Your recovery time presents the perfect opportunity to reflect on your season and evaluate how it went. Did you realize everything you set out to do? Did you meet you goals? Do you feel well performed and got the results you wanted? Ask yourself these questions and be completely honest with yourself, once you are armed with this information it's time to start thinking about your ambitions for the 2012 season and planning your winter training accordingly.
Winter training should focus on laying the foundations for next season and the key to this is consistency. Many people make the mistake of over training during winter which can potentially lead to illness or injury which will interrupt the good work you are doing. Make sure your plans include a realistic amount of training and stick to it – this will lay a solid base for next season.
Key Tips for Winter Training
Lower intensity training – During this period most of your training should be done at an intensity you find comfortable with your heart rate in the aerobic zone. You can either use a heart rate monitor to measure this or the Rate of Perceived Exertion which is based on your perceived effort.

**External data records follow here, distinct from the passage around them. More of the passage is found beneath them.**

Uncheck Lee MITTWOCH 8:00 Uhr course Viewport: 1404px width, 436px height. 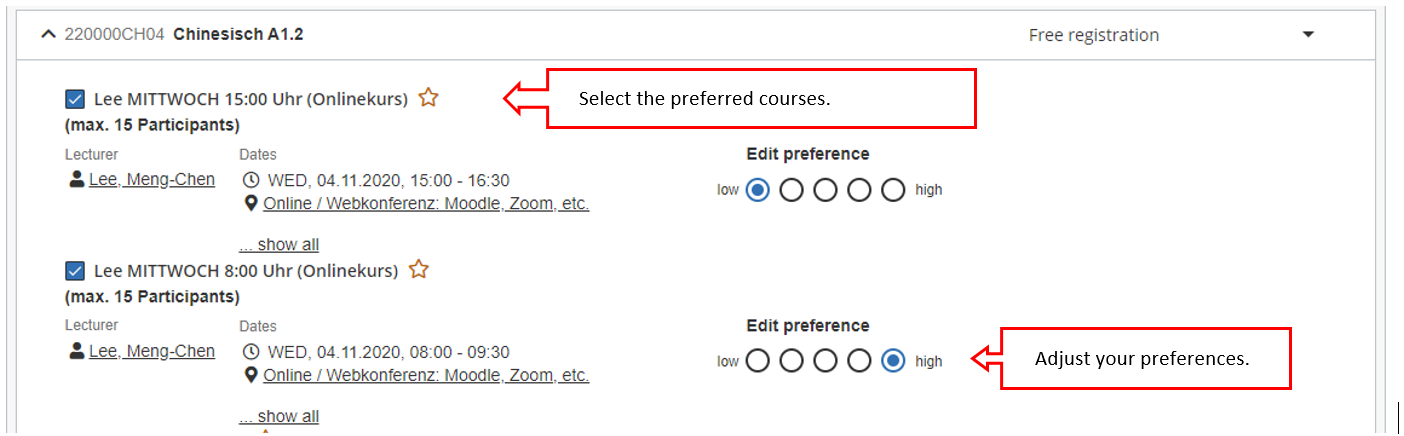point(74,271)

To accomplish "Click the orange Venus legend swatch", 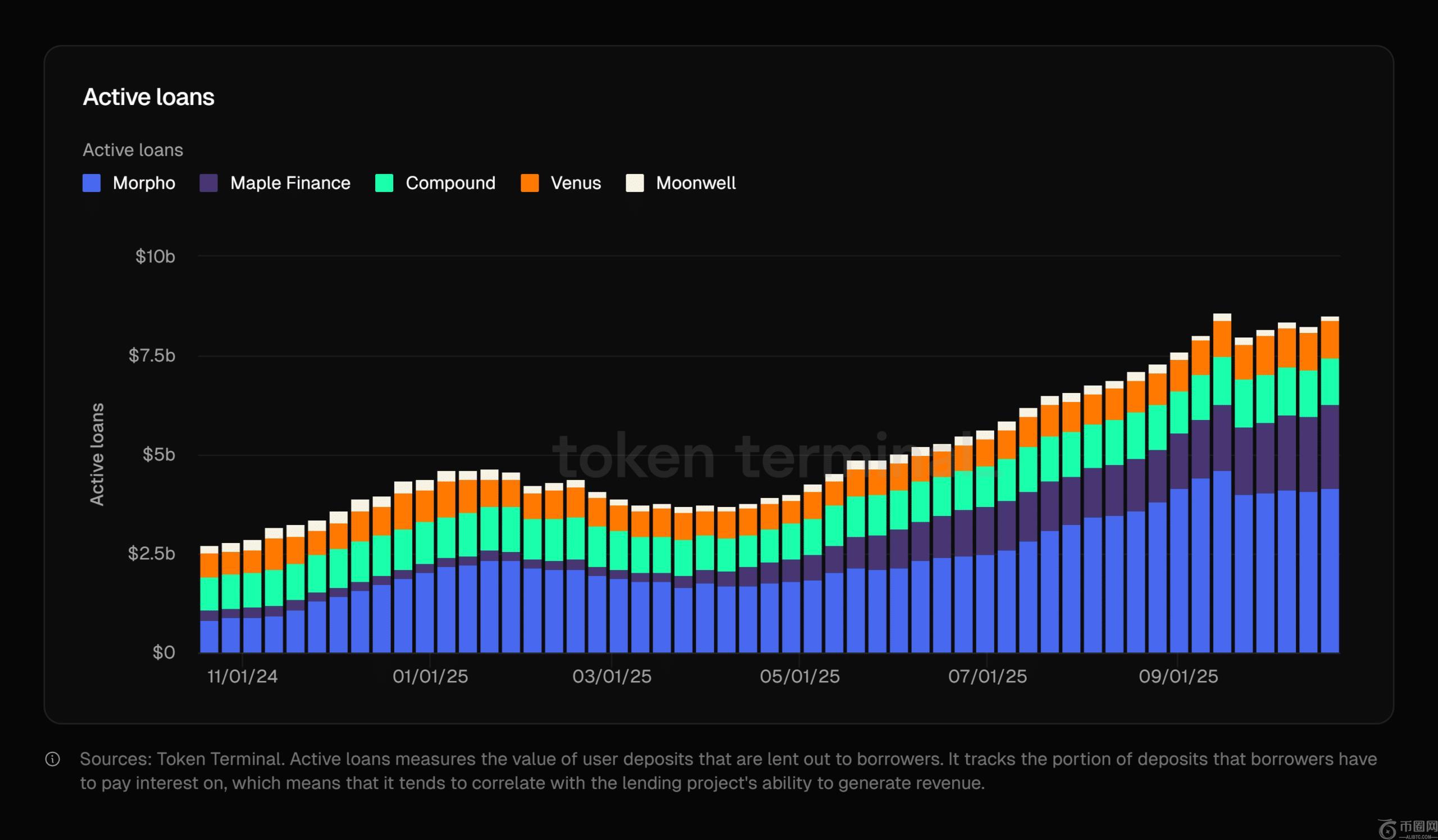I will coord(530,183).
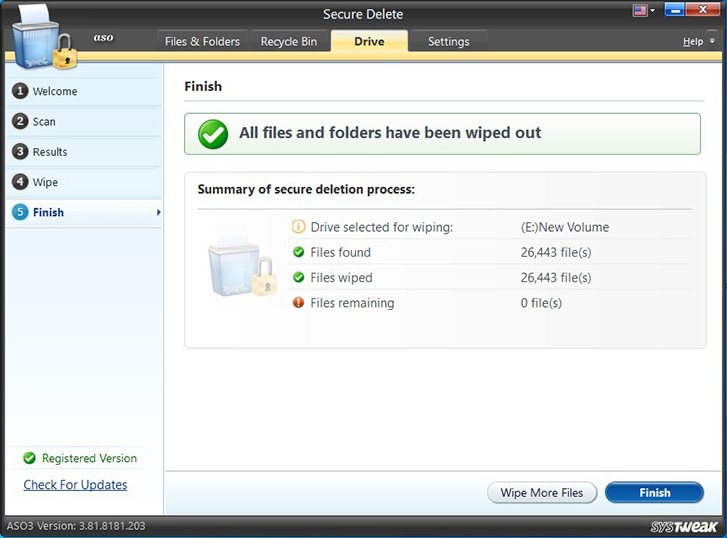Click the info icon beside Drive selected
Image resolution: width=727 pixels, height=538 pixels.
coord(298,227)
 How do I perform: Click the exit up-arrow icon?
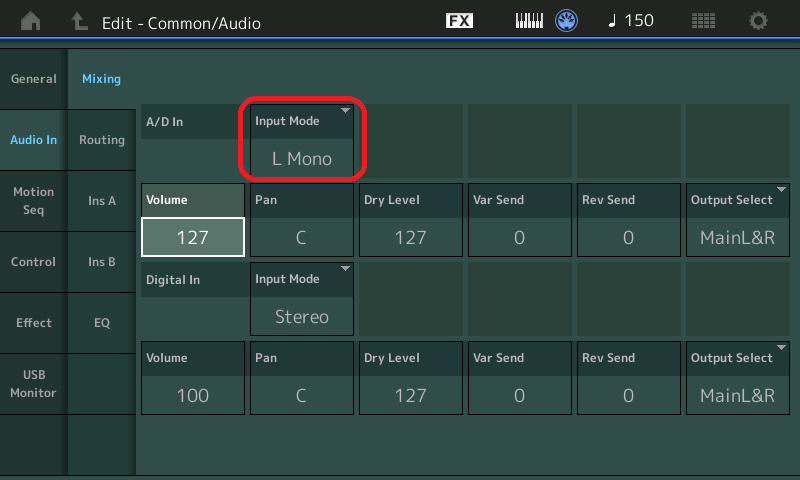pos(79,21)
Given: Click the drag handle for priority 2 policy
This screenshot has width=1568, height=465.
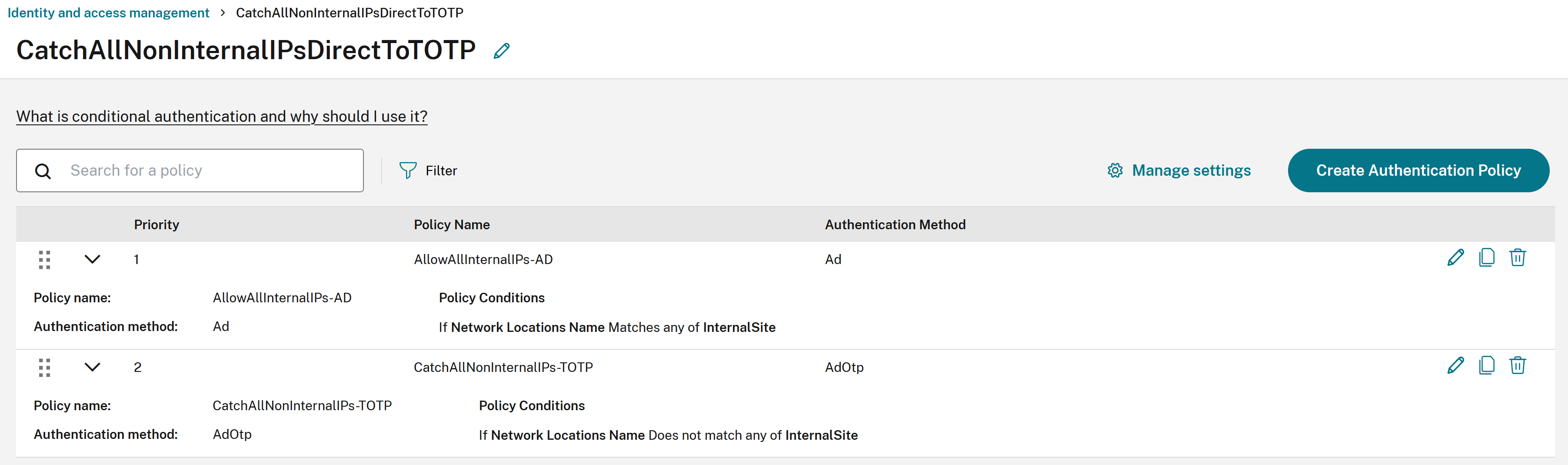Looking at the screenshot, I should tap(44, 368).
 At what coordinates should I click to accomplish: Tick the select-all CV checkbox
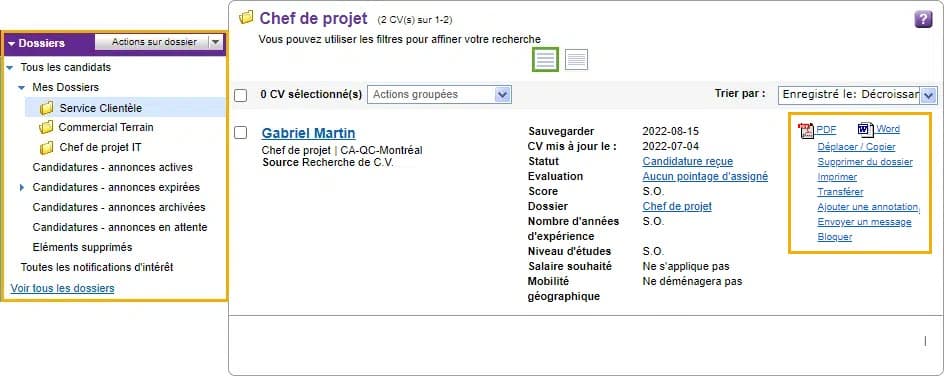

Work on your weaknesses – The early part of winter training is also an ideal time to work on your weaknesses. Your training should be low intensity so it's wise to spend the time on drills and technique, especially in the pool, to rectify any problems. You may also find a 1-2-1 swim analysis session beneficial.

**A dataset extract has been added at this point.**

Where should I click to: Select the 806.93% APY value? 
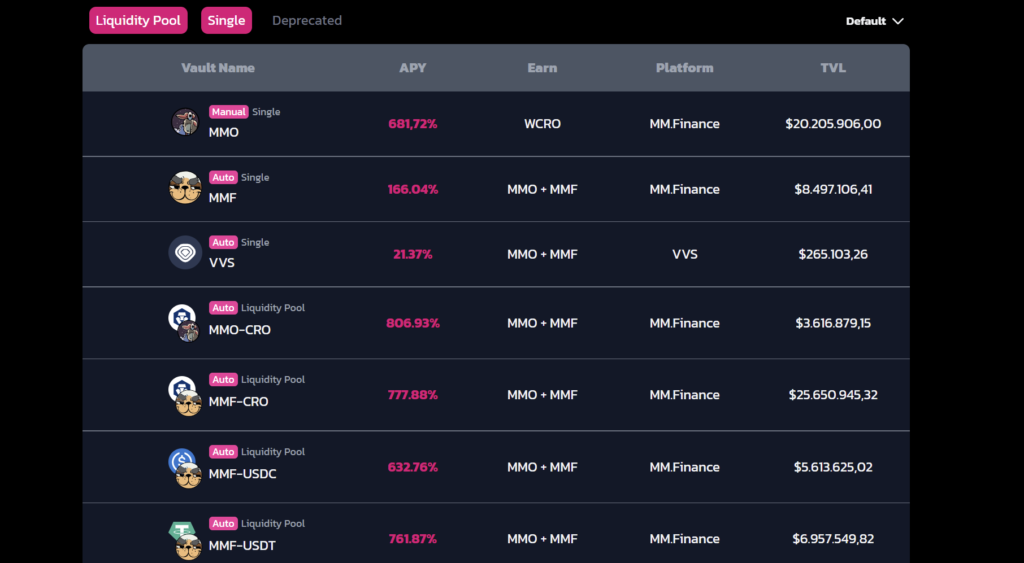click(412, 323)
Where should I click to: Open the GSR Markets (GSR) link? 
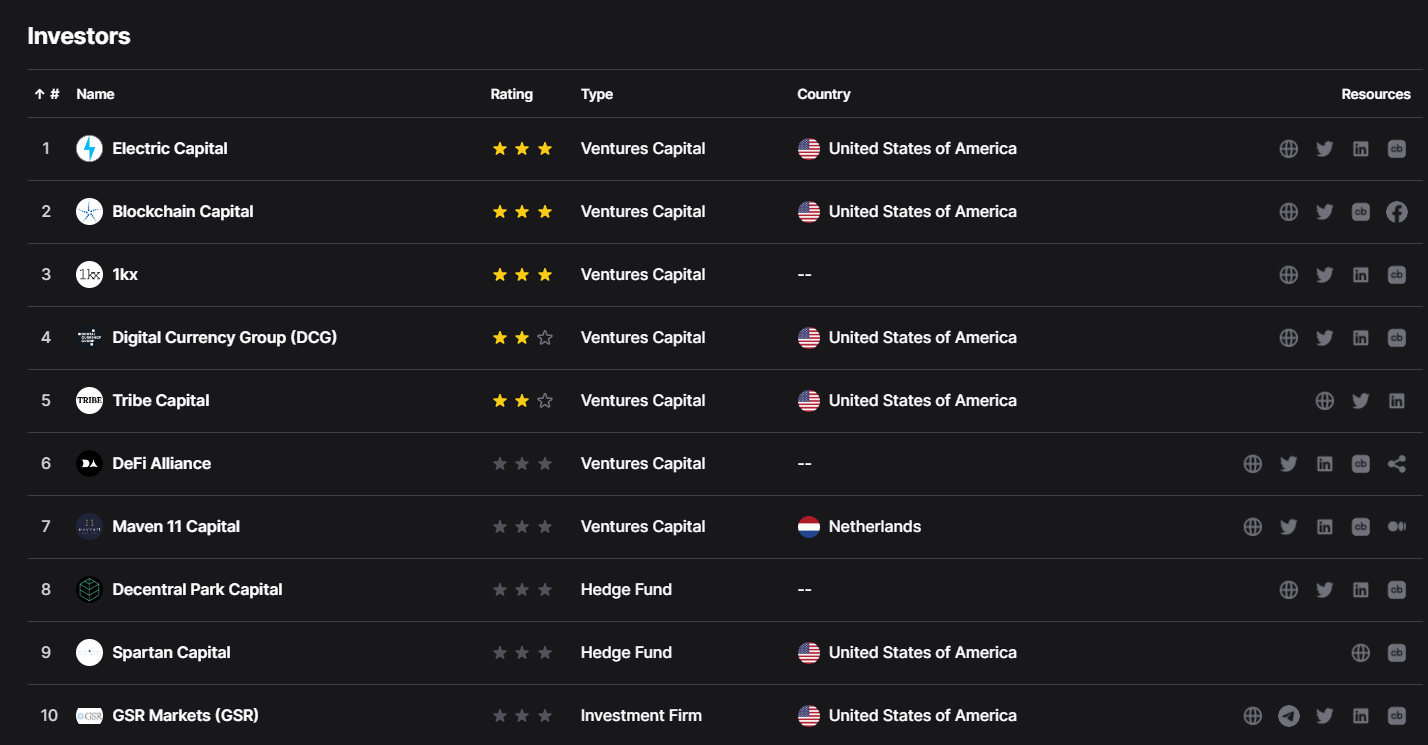point(185,716)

Strength & Training – Make sure you get advice around your strength training from an expert but focus on periods, with the first period about getting the technique right (6-8 week), then adding some weight and increasing the intensity and finally a power phase . This will help for all 3 of your sports.
Invest in a Bike Fit – If you found that your bike split was disappointing, it's definitely worth investing in a proper bike fit from a reputable bike retailer. A small change can make a huge difference.
Go Mountain Biking – During the winter, spend time on doing some mountain biking. This will not only improve you riding but also help with gear selection and keep you off the roads in winter. Remember never go out on your bike in icy conditions – it just is not worth it.
Do not neglect your running – Do plenty of base miles but also work on technique and running style. Remember the more efficient you are the faster you will be. Think about getting a coach to film you are running so you can see for yourself.
Keep the interest – To keep it interesting, you may decide to spend 6-8 weeks having a focus to your training. You may use the first 8 weeks to work on building some additional strength in the gym especially core strength and then the next 8 weeks working on your swim technique. During these times, you might just keep the other disciplines tapping over.
Get a Coach – Winter is the ideal time to get yourself a coach who will support, guide and plan your training for you. There are plenty of reputable coaches across the UK (including ourselves) and the British Triathlon Federation can provide you with a list of Level 3 coaches.
Whatever you decide to do make sure it's low intensity with plenty of progress but more importantly make sure it is consistent.